#### Material to process
# # #

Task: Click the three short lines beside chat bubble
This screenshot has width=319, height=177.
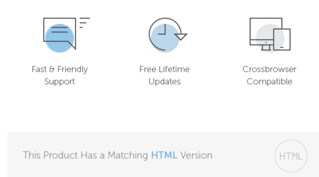Action: click(84, 23)
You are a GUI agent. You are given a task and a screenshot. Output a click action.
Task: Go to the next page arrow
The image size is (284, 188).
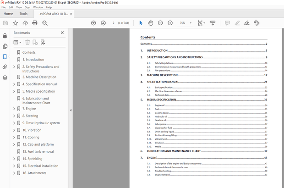click(103, 23)
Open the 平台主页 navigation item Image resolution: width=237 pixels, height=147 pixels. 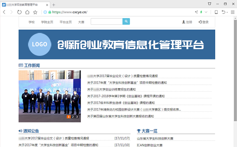pyautogui.click(x=66, y=22)
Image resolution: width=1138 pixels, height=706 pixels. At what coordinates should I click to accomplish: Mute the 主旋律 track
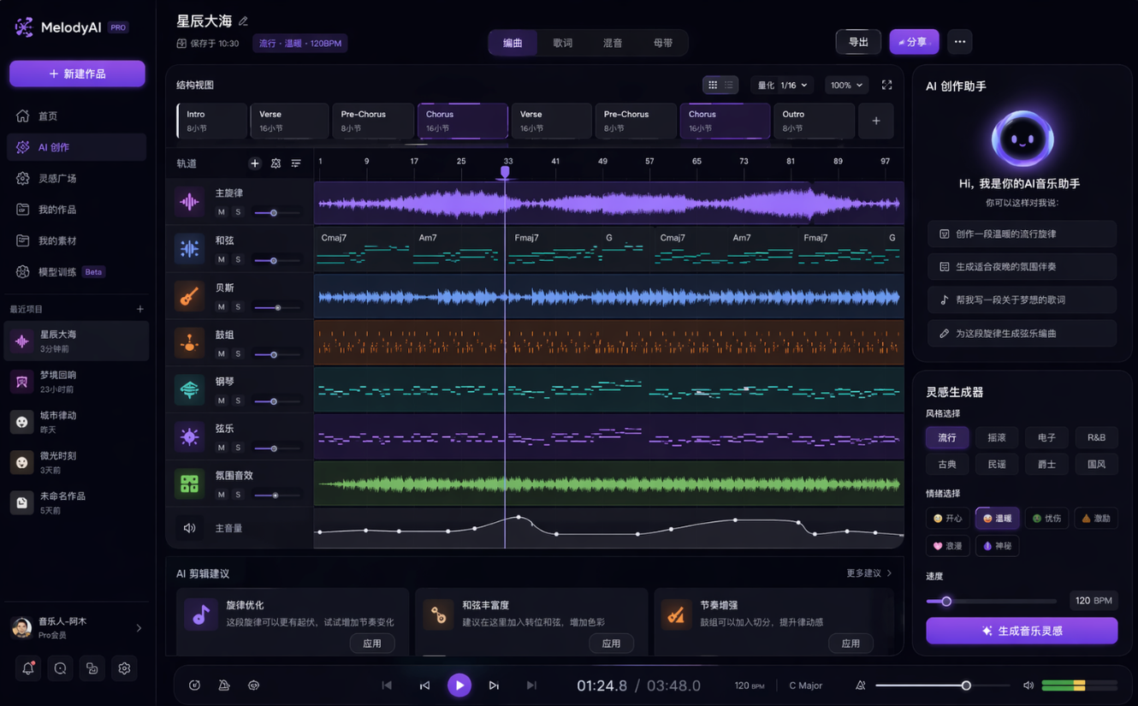221,212
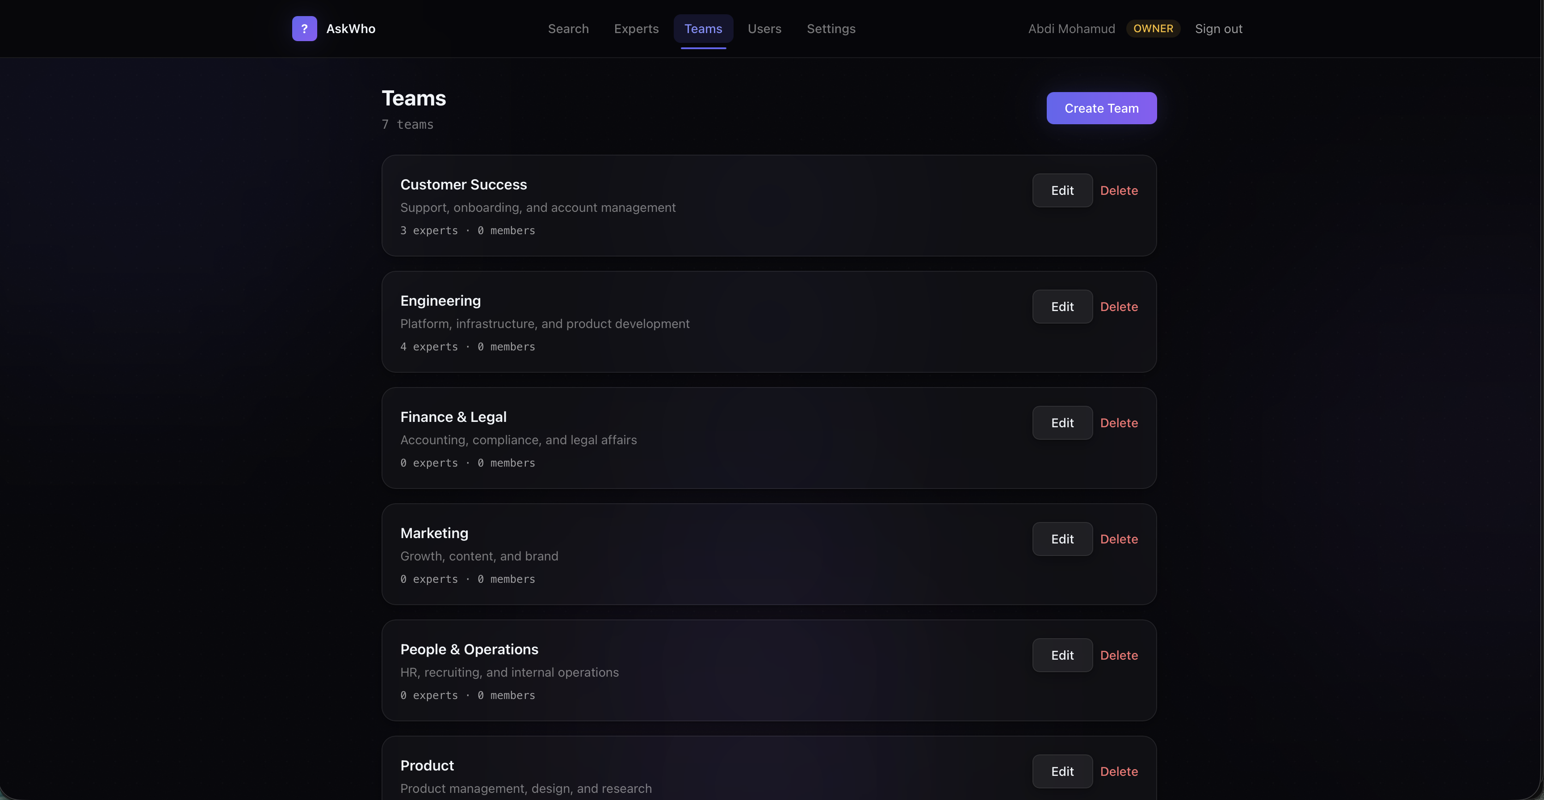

# # #

#### How to complete this task
Reproduce exactly, with nothing added, the lines from the line with "Image resolution: width=1138" through the end of the entries above; pictures are to be left out.

#### Response for this exercise
Image resolution: width=1138 pixels, height=706 pixels. At what coordinates should I click to accomplish: Mute the 主旋律 track
221,212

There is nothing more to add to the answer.